As soon as you walk into the exhibit you are greeted with a sized up 3D model of an unnamed man firing his gun while wounded, and the first thing that strikes you is just how visual it is. The level of detail is incredible: every crease in their face, every hair on their arm, every drop of sweat on their brow looks incredibly lifelike and eerie. Their faces are as emotive as you or I, and straight away that takes you out of your own experiences and into the stories of these men (and one nurse).
From there you follow through this labyrinth, reading all the displays at will. All the stories come out at you: the stench in the trenches and the horrible state of food, latrine pits people were too exhausted to get out of if they fell in, the general horrors of war - all of which are interactive and fully immersive. There's one section where you're walking through a representation of some of the trenches, and on hidden screens recordings of Turkish soldiers would run out and shoot you. I felt like I had made a latrine pit of my pants after stumbling upon that.

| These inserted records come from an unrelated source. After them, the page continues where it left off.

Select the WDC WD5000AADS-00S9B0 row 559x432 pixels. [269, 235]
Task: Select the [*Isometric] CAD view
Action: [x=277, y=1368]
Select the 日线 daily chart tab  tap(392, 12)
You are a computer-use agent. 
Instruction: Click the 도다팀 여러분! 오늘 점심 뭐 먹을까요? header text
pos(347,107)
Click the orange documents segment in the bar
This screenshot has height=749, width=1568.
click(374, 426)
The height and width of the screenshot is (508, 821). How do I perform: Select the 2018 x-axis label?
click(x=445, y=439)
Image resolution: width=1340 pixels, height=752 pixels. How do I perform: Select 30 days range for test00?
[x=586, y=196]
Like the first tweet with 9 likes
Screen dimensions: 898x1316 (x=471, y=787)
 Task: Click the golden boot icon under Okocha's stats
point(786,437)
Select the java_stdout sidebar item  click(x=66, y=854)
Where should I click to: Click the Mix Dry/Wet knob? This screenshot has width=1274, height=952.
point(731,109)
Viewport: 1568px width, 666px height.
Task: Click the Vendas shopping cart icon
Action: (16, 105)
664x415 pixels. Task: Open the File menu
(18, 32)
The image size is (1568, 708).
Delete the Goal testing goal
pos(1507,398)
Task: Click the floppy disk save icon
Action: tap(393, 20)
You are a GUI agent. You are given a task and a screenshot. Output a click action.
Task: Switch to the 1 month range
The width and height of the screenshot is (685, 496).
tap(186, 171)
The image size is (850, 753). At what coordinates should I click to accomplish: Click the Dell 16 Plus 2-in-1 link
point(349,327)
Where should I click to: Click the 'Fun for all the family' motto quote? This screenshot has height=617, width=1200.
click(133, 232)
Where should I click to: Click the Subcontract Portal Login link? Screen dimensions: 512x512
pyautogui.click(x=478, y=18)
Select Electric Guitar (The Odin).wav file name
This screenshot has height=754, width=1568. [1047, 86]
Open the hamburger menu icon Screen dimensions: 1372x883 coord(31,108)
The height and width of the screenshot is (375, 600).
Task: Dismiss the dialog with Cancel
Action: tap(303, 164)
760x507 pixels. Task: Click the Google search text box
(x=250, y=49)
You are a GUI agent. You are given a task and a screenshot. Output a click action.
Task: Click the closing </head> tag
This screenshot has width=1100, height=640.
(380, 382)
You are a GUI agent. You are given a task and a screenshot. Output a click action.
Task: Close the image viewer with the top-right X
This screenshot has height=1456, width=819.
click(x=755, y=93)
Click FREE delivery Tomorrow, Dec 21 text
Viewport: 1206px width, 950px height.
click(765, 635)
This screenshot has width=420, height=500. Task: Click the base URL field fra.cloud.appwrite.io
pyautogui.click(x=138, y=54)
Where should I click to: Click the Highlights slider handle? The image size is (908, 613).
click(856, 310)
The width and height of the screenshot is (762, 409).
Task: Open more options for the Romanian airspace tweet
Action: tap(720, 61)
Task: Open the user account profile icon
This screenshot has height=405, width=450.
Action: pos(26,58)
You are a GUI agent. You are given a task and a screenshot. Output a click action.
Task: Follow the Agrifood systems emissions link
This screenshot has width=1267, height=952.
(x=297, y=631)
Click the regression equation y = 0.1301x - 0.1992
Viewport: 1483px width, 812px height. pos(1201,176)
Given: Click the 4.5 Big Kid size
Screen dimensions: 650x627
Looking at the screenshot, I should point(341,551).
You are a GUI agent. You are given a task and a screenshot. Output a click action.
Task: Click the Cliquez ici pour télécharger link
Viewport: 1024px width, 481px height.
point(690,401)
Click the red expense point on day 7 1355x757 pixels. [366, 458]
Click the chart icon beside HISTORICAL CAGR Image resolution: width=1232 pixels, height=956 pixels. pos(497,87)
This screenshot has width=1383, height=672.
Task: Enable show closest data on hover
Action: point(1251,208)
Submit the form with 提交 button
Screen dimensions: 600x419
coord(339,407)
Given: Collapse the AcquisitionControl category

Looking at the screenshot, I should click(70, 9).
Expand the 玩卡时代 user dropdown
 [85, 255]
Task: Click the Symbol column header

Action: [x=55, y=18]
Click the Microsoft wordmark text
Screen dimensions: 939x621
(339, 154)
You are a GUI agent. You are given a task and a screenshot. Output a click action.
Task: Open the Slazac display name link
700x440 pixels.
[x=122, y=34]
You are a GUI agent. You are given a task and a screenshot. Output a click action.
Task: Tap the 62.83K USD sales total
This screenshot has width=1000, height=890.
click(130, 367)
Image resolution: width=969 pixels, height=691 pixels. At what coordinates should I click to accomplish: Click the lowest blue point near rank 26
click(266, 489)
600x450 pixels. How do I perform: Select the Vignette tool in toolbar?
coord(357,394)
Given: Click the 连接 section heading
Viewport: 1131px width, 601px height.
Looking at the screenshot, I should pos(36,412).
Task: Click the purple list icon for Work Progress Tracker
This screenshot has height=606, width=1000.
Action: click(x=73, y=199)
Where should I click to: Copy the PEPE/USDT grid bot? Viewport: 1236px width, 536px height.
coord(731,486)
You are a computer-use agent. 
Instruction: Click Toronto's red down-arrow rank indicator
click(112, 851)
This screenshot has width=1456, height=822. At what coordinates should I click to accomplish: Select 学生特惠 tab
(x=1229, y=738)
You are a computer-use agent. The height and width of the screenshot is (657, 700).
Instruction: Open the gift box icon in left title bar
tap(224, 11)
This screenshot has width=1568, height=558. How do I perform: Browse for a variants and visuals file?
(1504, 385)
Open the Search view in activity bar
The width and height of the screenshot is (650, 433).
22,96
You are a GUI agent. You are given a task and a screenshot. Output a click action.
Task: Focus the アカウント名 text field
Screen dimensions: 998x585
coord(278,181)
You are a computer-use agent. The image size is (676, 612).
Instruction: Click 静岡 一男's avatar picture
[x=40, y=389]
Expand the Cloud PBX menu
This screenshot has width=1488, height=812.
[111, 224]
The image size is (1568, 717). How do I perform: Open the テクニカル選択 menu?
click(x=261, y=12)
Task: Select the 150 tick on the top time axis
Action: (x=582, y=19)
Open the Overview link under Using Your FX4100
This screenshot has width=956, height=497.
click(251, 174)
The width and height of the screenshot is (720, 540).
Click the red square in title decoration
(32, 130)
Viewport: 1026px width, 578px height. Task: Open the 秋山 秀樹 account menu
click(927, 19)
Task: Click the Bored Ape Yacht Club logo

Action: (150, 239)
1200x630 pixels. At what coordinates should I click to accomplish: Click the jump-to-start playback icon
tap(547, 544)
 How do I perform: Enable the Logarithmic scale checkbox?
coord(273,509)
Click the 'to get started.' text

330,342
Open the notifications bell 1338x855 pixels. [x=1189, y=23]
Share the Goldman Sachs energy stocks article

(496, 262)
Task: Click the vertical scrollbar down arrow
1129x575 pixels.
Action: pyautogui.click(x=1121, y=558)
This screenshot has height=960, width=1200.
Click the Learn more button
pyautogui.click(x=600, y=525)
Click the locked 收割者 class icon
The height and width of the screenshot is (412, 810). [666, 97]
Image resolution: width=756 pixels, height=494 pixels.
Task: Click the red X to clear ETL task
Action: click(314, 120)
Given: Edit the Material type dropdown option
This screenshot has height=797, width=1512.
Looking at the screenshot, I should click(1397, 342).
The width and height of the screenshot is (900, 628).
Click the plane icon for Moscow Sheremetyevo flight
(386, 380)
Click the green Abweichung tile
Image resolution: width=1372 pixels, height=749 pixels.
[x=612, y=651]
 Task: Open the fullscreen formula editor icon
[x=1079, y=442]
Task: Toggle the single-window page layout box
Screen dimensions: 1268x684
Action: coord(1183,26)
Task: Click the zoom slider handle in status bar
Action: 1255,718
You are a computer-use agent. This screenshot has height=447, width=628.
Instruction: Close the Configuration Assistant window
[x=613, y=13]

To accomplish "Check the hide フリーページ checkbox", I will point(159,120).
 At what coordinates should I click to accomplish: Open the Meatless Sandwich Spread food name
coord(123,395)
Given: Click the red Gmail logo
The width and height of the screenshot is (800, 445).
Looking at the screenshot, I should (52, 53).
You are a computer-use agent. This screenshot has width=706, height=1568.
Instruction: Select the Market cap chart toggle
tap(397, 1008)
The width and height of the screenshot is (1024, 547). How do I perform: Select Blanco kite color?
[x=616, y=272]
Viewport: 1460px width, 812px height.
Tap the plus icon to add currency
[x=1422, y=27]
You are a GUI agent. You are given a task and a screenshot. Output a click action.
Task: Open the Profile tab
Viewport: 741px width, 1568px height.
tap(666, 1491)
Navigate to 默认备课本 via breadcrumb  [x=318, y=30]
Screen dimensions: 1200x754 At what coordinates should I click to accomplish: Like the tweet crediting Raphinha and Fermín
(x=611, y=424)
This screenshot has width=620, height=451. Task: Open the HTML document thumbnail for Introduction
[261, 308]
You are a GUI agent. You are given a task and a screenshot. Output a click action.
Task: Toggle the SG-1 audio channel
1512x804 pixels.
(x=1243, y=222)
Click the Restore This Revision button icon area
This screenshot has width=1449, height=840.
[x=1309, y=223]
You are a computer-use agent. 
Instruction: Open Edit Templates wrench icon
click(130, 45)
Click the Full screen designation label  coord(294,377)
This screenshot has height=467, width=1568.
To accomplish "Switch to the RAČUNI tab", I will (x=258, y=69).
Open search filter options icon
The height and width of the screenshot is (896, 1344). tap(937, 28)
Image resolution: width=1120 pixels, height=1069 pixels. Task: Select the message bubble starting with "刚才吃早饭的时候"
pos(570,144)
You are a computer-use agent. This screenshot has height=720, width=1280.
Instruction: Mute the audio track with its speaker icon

Of the stories, two in particular caught my eye. The giant figure of Percival Fenwick - a surgeon who knew the side effects of war, having fought in the Boer War of South Africa prior to World War I - had an immediate effect on me. He was perched over a dead body, coat over his head, and was staring down. His eyes were haunting, showing subtle sadness, the sweat on his forehead shining in the lights of the exhibit. After witnessing the goliath, you were taken through his own life, through messages he wrote home. The voice played over on repeat, subtle enough not to distract you from reading, but striking enough to cause your throat to tighten. The horrors of war come to life.
The other was the personal story of Sister Lottie Le Gallais, a nurse who was sent to Gallipoli to help mend the troops. She was hoping to see her brother Leddie, who was fighting at Chunuk Bair. Every few days she'd send him a message, and in one of the last she sent she said "I don't know when these will get to you, perhaps we will meet before then." When she arrived, however, she was presented with all of her letters. Leddie had died, four months prior. Her statue has her in her moment of sadness, the tears on her face looking as real as mine were.
The exhibit ends by having the patrons write their own memories on a poppy and throwing it into a pit beneath a private solemnly preparing to go back to war, a few months after the end of the Gallipoli campaign, in Somme.
With ANZAC Day - a public holiday in Australia and New Zealand commemorating the start of the Gallipoli campaign - passing recently, I cannot thank Te Papa and Weta Workshop enough for this truly incredible exhibit. Previously I had difficult trying to empathize, blessed by my life of multiculturalism and high speed internet. It felt less like a boring museum piece and more like being taken through a truly cinematic experience; I've never visited anything like it before.
The First World War was really the first time Australia and New Zealand fought in their independence, and it's impossible to live here without seeing how Gallipoli shaped these countries over a century later. One day I hope to visit Turkey, the Gallipoli peninsula especially. It's thanks to the sacrifices these men made that I can have that opportunity. At the going down of the sun, and in the morning, we will remember them.